Video Clipping

Split long videos into shorter clips for downstream processing.

How it Works

NeMo Curator provides two clipping stages: Fixed Stride and TransNetV2 scene-change detection.

  • Use Fixed Stride to create uniform segments.
  • Use TransNetV2 to cut at visual shot boundaries.

Before You Start

Ensure inputs contain video bytes and basic metadata. The clipping stages require video.source_bytes to be present and metadata with framerate and num_frames.


Quickstart

Use either the pipeline stages or the example script flags to create clips.

Clipping Options

Fixed Stride

The FixedStrideExtractorStage steps through the video duration by clip_stride_s, creating spans of length clip_len_s (it truncates the final span at the video end when needed). It filters spans shorter than min_clip_length_s and appends Clip objects identified by source and frame indices.

from nemo_curator.stages.video.clipping.clip_extraction_stages import FixedStrideExtractorStage

stage = FixedStrideExtractorStage(
    clip_len_s=10.0,
    clip_stride_s=10.0,
    min_clip_length_s=2.0,
    limit_clips=0,
)
💡

If limit_clips is greater than 0 and the Video already has clips, the stage skips processing. It does not cap the number of clips generated within the same run.

TransNetV2 Scene-Change Detection

TransNetV2 is a shot-boundary detection model that identifies transitions between shots. The stage converts those transitions into scenes, applies length/crop rules, and emits clips aligned to scene boundaries.

Using extracted frames of size 27×48×3, the model predicts shot transitions, converts them into scenes, and applies filtering: min_length_s, max_length_s with max_length_mode (“truncate” or “stride”), and optional crop_s at both ends. It creates Clip objects for the resulting spans, then stops after it reaches limit_clips (greater than 0), and releases frames from memory after processing.
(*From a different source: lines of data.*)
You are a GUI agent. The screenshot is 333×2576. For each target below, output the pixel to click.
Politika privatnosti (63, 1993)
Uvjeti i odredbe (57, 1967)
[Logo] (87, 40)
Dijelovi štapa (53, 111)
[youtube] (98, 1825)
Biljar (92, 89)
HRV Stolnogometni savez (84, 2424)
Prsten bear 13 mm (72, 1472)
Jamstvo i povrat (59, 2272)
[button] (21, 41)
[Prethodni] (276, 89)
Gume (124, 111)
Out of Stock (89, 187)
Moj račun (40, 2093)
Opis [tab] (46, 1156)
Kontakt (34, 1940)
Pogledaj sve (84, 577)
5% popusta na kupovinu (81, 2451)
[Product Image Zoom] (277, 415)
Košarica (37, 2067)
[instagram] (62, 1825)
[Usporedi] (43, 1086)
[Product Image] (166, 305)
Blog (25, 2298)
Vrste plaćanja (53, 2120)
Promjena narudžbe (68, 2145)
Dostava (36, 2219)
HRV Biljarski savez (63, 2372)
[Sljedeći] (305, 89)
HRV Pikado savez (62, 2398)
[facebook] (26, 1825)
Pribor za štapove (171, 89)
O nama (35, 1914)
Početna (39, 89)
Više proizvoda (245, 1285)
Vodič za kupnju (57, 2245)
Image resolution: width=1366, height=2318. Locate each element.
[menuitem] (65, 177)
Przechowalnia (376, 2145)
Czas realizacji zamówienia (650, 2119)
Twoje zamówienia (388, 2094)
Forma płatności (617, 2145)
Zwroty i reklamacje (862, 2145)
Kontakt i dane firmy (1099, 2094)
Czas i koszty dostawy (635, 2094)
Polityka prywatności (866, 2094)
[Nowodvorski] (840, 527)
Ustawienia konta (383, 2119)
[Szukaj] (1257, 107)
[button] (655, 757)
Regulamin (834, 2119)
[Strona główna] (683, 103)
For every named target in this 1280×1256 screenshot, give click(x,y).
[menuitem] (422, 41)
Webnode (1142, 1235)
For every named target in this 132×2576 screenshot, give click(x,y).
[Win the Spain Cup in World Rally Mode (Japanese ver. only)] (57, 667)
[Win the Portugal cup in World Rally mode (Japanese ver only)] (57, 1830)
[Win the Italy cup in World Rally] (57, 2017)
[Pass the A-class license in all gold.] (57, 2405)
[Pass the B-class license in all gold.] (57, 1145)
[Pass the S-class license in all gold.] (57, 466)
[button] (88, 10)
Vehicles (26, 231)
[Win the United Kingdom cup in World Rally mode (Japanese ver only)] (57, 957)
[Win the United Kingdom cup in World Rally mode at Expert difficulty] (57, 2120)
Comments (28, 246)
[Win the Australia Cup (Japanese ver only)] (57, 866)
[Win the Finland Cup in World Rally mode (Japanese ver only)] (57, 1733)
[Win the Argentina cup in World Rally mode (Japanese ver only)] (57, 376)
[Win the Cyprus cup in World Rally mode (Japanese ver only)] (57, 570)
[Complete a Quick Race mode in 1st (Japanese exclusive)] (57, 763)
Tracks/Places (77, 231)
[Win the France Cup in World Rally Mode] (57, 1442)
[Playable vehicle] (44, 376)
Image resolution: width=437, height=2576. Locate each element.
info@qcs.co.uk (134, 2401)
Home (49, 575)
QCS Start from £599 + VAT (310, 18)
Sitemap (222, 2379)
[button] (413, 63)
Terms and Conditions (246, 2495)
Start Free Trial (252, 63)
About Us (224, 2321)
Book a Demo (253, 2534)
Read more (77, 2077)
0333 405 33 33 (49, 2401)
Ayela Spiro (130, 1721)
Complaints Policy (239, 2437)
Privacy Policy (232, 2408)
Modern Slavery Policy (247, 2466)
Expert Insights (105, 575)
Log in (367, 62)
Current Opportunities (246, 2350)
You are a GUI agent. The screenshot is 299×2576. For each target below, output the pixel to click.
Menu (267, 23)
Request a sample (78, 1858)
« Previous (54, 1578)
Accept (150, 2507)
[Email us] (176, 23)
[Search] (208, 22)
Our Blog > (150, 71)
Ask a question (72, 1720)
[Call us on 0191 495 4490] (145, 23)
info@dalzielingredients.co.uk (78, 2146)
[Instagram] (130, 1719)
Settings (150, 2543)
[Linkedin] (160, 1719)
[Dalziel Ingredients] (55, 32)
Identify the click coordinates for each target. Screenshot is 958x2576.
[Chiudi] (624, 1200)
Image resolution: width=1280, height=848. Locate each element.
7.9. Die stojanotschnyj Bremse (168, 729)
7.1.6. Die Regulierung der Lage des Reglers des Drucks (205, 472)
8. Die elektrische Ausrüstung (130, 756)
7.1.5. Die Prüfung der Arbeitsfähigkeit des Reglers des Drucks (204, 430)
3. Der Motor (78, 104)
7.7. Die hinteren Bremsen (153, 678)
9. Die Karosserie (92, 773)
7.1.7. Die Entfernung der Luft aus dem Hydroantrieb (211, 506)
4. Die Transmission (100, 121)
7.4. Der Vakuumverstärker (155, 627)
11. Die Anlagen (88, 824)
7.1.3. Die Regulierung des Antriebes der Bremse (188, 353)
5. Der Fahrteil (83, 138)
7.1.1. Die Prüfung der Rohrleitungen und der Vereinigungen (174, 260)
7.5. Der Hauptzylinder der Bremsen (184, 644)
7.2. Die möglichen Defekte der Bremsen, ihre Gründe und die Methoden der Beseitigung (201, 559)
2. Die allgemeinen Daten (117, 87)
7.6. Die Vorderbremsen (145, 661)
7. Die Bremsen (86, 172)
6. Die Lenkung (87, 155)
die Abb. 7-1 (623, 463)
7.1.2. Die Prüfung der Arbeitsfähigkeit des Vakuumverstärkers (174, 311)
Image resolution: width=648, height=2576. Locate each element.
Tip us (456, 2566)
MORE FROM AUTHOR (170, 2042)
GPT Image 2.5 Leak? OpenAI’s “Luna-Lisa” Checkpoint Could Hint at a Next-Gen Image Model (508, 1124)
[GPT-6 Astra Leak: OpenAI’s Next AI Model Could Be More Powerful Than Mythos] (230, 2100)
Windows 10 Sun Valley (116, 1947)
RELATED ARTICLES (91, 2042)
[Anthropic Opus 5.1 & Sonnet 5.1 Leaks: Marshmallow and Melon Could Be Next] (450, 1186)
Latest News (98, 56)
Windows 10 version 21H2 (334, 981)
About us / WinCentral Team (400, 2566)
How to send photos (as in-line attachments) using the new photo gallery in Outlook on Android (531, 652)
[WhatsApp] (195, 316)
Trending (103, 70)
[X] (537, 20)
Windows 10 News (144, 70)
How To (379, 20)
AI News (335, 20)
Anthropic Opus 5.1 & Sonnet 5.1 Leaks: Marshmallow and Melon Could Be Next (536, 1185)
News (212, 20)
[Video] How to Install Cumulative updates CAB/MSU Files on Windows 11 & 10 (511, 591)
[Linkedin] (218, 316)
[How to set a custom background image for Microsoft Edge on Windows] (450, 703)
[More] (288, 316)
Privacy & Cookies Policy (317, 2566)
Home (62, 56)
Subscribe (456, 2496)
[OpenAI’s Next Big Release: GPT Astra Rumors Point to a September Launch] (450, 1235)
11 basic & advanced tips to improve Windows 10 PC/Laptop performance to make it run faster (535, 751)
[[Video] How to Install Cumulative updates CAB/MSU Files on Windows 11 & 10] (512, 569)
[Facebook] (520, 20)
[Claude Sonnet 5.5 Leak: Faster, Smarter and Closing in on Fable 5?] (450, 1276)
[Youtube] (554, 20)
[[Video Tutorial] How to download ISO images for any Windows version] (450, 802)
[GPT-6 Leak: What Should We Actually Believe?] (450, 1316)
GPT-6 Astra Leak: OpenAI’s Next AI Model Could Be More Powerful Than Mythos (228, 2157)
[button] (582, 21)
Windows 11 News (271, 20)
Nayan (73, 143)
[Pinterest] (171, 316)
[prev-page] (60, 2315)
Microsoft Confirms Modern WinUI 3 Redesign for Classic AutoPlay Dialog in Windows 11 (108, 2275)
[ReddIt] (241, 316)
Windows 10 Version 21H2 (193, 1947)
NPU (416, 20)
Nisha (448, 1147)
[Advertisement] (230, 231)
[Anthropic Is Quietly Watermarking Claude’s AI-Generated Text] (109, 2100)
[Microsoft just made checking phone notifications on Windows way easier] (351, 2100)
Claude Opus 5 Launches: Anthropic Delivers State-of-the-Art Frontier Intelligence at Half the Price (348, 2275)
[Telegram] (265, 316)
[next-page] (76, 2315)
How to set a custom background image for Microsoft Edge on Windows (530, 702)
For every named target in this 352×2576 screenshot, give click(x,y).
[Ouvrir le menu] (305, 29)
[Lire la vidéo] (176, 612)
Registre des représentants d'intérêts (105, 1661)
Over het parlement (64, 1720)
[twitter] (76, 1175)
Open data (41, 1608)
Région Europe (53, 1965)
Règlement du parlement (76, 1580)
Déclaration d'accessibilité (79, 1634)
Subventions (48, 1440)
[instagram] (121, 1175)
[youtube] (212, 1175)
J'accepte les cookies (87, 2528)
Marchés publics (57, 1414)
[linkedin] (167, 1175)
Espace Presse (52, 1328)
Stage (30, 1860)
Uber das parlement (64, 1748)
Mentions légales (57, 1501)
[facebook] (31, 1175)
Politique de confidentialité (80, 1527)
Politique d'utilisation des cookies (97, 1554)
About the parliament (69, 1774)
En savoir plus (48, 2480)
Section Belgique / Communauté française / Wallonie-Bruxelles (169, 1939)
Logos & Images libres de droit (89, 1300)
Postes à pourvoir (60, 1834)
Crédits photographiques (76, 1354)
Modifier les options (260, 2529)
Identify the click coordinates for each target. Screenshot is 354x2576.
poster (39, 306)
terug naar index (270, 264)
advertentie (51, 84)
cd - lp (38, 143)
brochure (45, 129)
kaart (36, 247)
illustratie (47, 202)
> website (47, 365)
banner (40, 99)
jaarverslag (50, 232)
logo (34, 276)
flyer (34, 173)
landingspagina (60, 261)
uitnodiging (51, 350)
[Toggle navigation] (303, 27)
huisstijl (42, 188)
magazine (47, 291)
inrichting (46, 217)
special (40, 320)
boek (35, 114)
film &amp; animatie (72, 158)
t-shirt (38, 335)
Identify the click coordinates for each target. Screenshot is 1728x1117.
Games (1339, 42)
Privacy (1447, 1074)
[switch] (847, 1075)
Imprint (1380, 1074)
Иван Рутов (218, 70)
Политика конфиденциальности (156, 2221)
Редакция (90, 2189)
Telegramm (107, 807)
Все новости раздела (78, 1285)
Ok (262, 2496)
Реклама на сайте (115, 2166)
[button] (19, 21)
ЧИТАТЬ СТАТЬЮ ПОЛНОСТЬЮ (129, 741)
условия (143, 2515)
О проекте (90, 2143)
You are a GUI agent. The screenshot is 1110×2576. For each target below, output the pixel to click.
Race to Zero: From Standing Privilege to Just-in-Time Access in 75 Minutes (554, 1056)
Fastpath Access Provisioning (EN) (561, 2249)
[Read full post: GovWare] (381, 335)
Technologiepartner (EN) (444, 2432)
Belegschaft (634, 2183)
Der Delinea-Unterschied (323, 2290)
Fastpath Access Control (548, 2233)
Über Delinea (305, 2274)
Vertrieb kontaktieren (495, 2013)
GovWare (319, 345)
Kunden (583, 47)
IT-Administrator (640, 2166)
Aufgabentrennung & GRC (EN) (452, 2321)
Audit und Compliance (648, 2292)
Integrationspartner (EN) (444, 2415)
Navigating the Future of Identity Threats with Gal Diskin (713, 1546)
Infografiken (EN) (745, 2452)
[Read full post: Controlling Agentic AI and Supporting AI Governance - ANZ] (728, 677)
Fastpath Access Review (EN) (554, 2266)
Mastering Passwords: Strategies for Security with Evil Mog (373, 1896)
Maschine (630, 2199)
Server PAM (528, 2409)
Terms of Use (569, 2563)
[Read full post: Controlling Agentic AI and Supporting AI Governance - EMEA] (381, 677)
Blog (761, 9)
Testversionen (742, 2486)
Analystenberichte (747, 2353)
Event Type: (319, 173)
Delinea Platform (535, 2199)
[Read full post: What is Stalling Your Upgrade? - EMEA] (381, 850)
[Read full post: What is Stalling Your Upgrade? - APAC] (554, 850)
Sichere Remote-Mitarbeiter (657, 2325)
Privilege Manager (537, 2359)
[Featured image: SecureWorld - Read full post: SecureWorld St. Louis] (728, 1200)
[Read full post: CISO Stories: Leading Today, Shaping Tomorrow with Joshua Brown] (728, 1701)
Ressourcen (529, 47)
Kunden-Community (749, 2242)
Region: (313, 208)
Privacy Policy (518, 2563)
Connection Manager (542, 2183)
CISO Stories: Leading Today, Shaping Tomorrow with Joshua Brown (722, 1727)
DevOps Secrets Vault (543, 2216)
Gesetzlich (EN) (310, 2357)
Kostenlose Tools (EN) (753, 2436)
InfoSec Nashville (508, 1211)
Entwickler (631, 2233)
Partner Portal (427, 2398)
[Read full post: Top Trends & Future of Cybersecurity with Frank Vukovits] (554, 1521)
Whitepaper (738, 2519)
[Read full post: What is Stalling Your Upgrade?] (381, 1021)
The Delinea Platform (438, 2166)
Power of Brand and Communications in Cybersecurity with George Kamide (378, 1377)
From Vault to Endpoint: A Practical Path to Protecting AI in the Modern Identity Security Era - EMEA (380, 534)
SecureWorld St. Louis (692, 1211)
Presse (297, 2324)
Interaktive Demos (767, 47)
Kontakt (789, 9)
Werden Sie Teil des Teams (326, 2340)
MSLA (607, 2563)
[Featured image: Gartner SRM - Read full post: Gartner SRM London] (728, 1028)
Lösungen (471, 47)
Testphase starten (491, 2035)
  1. Run VideoFrameExtractionStage first to populate video.frame_array.

    from nemo_curator.stages.video.clipping.video_frame_extraction import VideoFrameExtractionStage
    from nemo_curator.stages.video.clipping.transnetv2_extraction import TransNetV2ClipExtractionStage
    
    frame_extractor = VideoFrameExtractionStage(
        decoder_mode="pynvc",  # or "ffmpeg_gpu", "ffmpeg_cpu"
        verbose=True,
    )

    Frames must be (27, 48, 3) per frame; the stage accepts arrays shaped (num_frames, 27, 48, 3) and transposes from (48, 27, 3) automatically.

  2. Configure TransNetV2 and run the stage in your pipeline to generate clips from the detected scenes.

    transnet = TransNetV2ClipExtractionStage(
        model_dir="/models",
        threshold=0.4,
        min_length_s=2.0,
        max_length_s=10.0,
        max_length_mode="stride",  # or "truncate"
        crop_s=0.5,
        gpu_memory_gb=10,
        limit_clips=-1,
        verbose=True,
    )